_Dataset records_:
-------------------------

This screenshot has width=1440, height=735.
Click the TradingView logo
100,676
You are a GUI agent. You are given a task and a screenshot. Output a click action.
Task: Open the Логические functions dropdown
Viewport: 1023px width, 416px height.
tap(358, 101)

-------------------------

_TASK BRIEF_:
Filter on the word "screenshot": copy each matching line from the entries above.

_TASK RESULT_:
This screenshot has width=1440, height=735.
You are a GUI agent. You are given a task and a screenshot. Output a click action.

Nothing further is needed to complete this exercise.